Boy, that was a busy day. I got an early train into London to record “Start the Week” with Andrew Marr (more on that to follow in a later blog). I then headed off to a club in Piccadilly to film an interview with Victoria, a young film school student. She had asked me for an interview for a piece of work that would be graded for her diploma course as she wanted to get into documentary making. I figured that as I was in London and she had been so insistent that I would help her out. It was all a bit surreal as we shot the interview in the “Jewel” which was like some weird Gothic themed bar. I think the camera man that turned up was her dad. We all tried to figure out how to mount the camera and drown out the noise of the music that the bar owner had decided to have on.

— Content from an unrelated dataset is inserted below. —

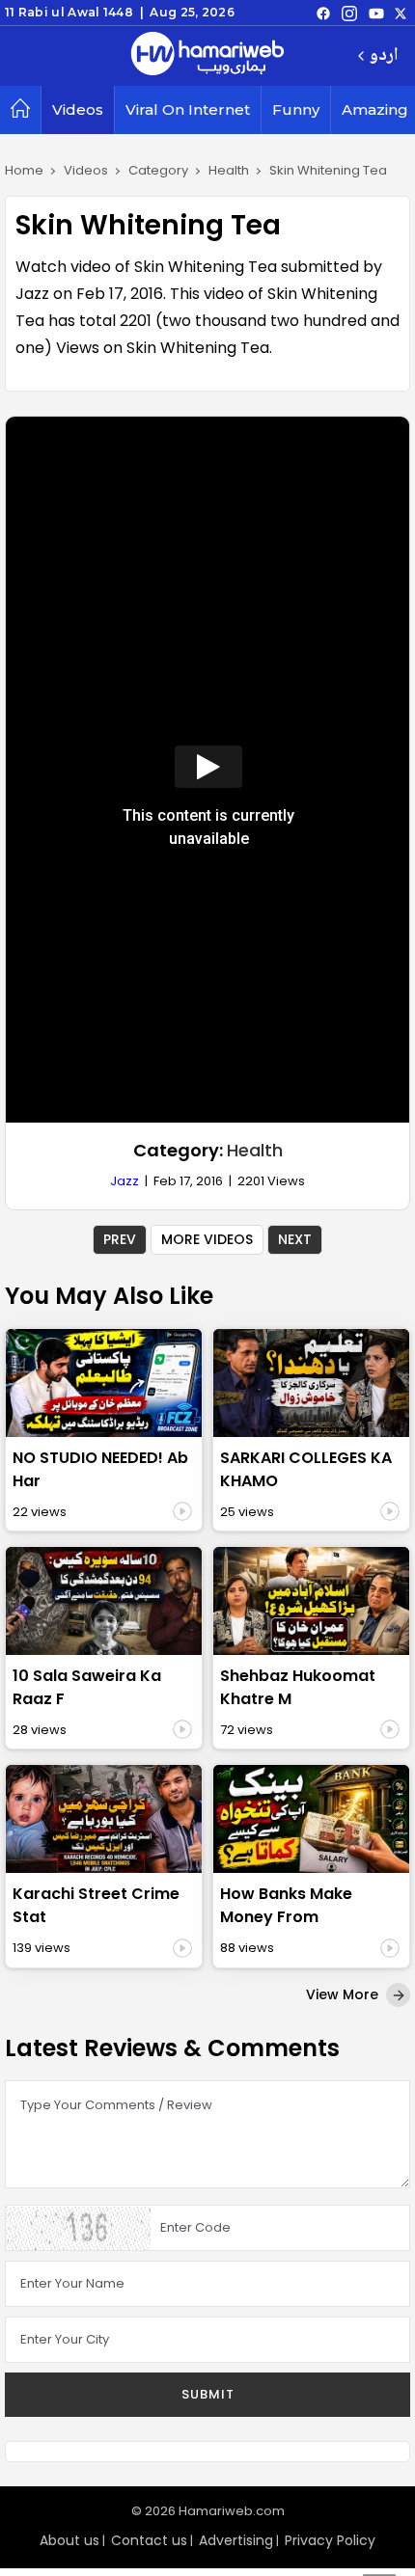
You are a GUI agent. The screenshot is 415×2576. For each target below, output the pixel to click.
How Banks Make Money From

After many takes, I think she had enough to edit together. Victoria was very enthusiastic so I hope the afternoon’s filming gets her a good grade.After that it was a quick dim sum in China town, a meeting with the wonderful Abby and Lucida at the Cassaroto agency and then back on a train to Bath to pick up the car and then drive through to see the Ben Goldacre perform at the Festival of Ideas in Bristol.
Ben is a star… an angry young man, but one who has a vision and passion that completely enthralled the audience. I felt like Lester Burnham in “American Beauty” when he encounters the enigmatic Ricky Fitts, a young self-assured man who is confident in his position in life. Ben was spell-binding and I have to say that he was a sensation. Ben knows how to work a crowd but it was his ability to navigate the talk through humour, ridicule, pathos and outrage that made him so utterly compelling to watch. I was awe-struck.
Ben is angry about the injustice that he sees operating under the guise of pseudoscience and he has a particularly barb for the alternative healing industry which has wreaked such havoc in South Africa, in the recent HIV and AIDS denial movement. This is no opportunistic journalistic swiping. The lawsuit brought against Ben and the Guardian cost over £500,000 to defend. He is bitter but for very good reason. Driving Ben over to Bath, I learned that this had come at some considerable degree of personal cost. It’s never nice to be hated and to have people try to bring you down but for Ben, the price of giving into the quakery was too much. This blurry photograph is the only one I have of the evening at his book signing but the 400+ audience were all on his side. I think this young man deserves some praise.
Anyway, whatever got up Ben Goldacre’s nose was dislodged in that drive through to Bath and I have to say that I was thoroughly impressed with this impressive chap. I wonder if I could have had that energy or drive and frankly the balls to challenge the establishment when I was his age. I’ll never know but Ben Goldacre is one of my heroes for doing something the rest of us would rather avoid. I predict he is destined for bigger things and I will be cheering him on from the side lines.